On évite de hausser le ton, de se montrer autoritaire, de lui mettre la pression : il n'a absolument pas besoin de ça (aucun chien d'ailleurs, qu'il vienne de refuge ou non). Au lieu de ça, faites en sorte d'aménager l'environnement pour qu'une situation ne se reproduise plus. S'il grogne quand vous le poussez du canapé, dites-vous que ce n'est jamais agréable de se retrouver acculé de cette façon dans un endroit où vous pensiez pouvoir vous reposer. Au lieu de ça, travaillez sur sa motivation à descendre d'un endroit spécifique et empêchez-en l'accès si vous ne souhaitez pas qu'il y monte de nouveau (ou mettez un plaid pour le protéger).
Plus vous monterez dans les tours à vouloir contrôler, à vouloir hausser le ton... Plus vous ferez monter votre chien en stress, lui qui déjà revient d'un endroit où ce dernier ne baissait jamais. Alors soit vous serez confronté(e) à un individu qui répondra de façon virulente, parce qu'il ne comprend absolument pas ce que vous cherchez à lui communiquer, soit vous ferez face au contraire à un chien qui s'éteindra complètement (et vous aurez alors l'impression d'avoir fait « ce qu'il fallait »). Prenez le parti de vous dire que peu importe comment votre chien se comporte, faire preuve d'autorité dans ces moments-là ne l'aidera pas. Votre chien, qui vient d'un refuge, d'un endroit bondé où il n'était jamais tranquille, n'a pas besoin qu'on le sermonne, qu'on le punisse, qu'on lui montre qu'on est en colère. Tout ça, il s'en fiche, lui ce qu'il cherche, c'est de pouvoir être serein dans un nouvel environnement qui sera à présent son quotidien. (Spoiler alert : non, il n'apprendra à gérer aucune émotion quelle qu'elle soit si son humain n'est pas déjà capable de gérer les siennes.)
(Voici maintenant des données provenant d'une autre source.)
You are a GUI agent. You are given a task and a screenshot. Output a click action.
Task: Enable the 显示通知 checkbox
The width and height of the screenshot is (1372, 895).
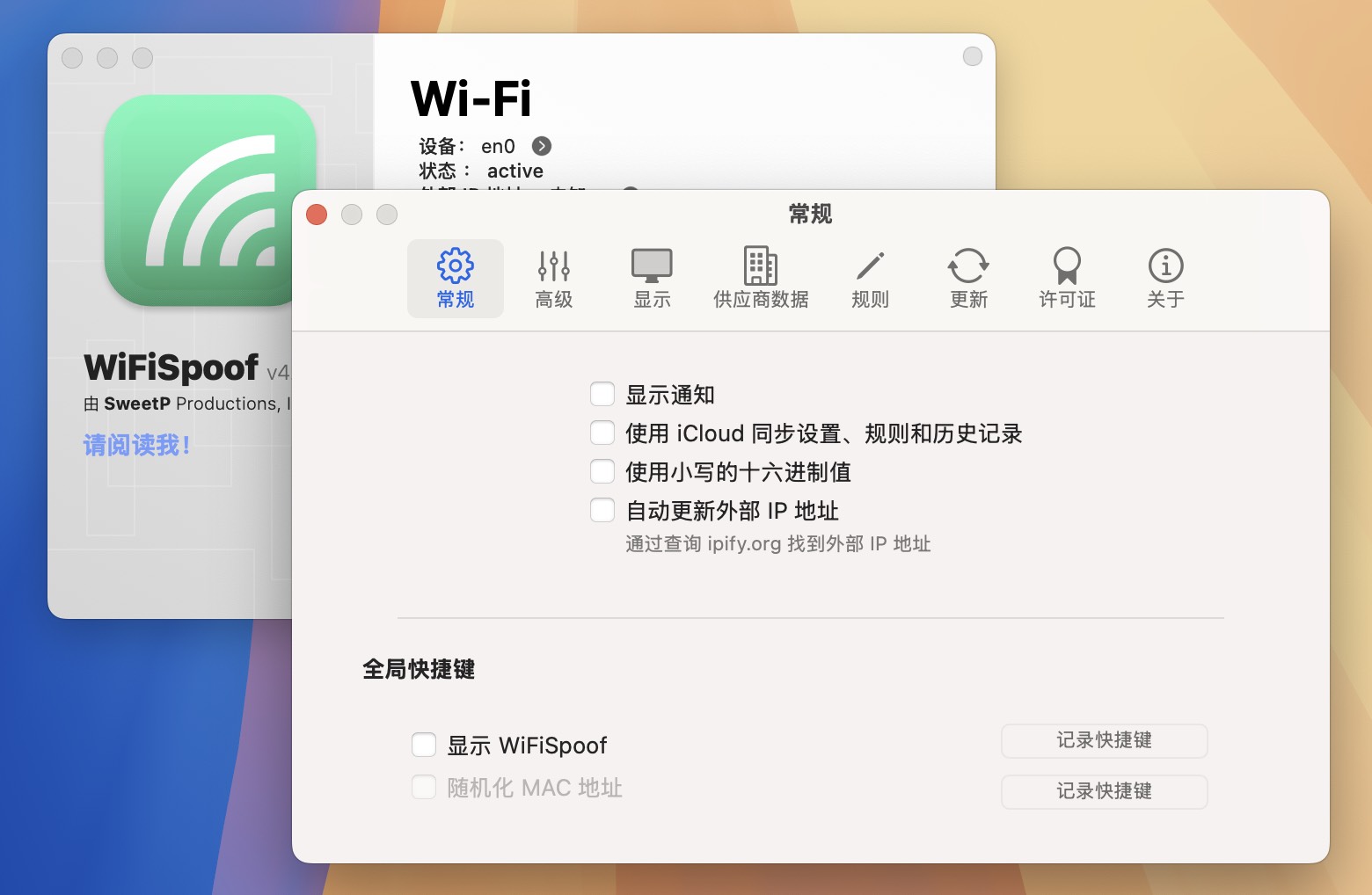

Vous savez qu'une situation est difficile pour lui à l'heure actuelle ? Ne l'y mettez pas pour le moment. Le temps que le stress redescende suite à son passage en refuge correspond à sa sensibilité, au temps qu'il aura passé là-bas aussi. Il est fort probable que certains situations soient un vrai challenge à l'heure actuelle là où elles ne le seront plus une fois le stress redescendu d'ici quelques temps. Quelques semaines après son adoption, ou même avant si vous en ressentez le besoin, faites appel à un(e) professionnel(le) du comportement canin. Une personne compétente n'entamera aucun travail à proprement parler sur un chien nouvellement adopté, elle vous donnera néanmoins pas mal de clefs, aussi bien pour le comprendre que pour l'accompagner. Si des protocoles sont à commencer par la suite, ils seront possibles une fois que votre chien se sentira véritablement chez lui. Un cerveau ne peut rien apprendre en état de stress constant, tout au plus votre chien sera dans l'agression ou dans l'évitement. Il va donc falloir lui permettre de combler ses besoins et d'être serein, que ce soit dans sa relation à vous ou à son quotidien, avant de vouloir aller plus loin.
Adopter, c'est accueillir un individu pour ce qu'il est. C'est prendre conscience du stress infligé par la condition d'un chien en box pendant une durée indéterminée. C'est aussi et surtout se remettre en question et s'adapter pour mieux lui permettre de se rassurer.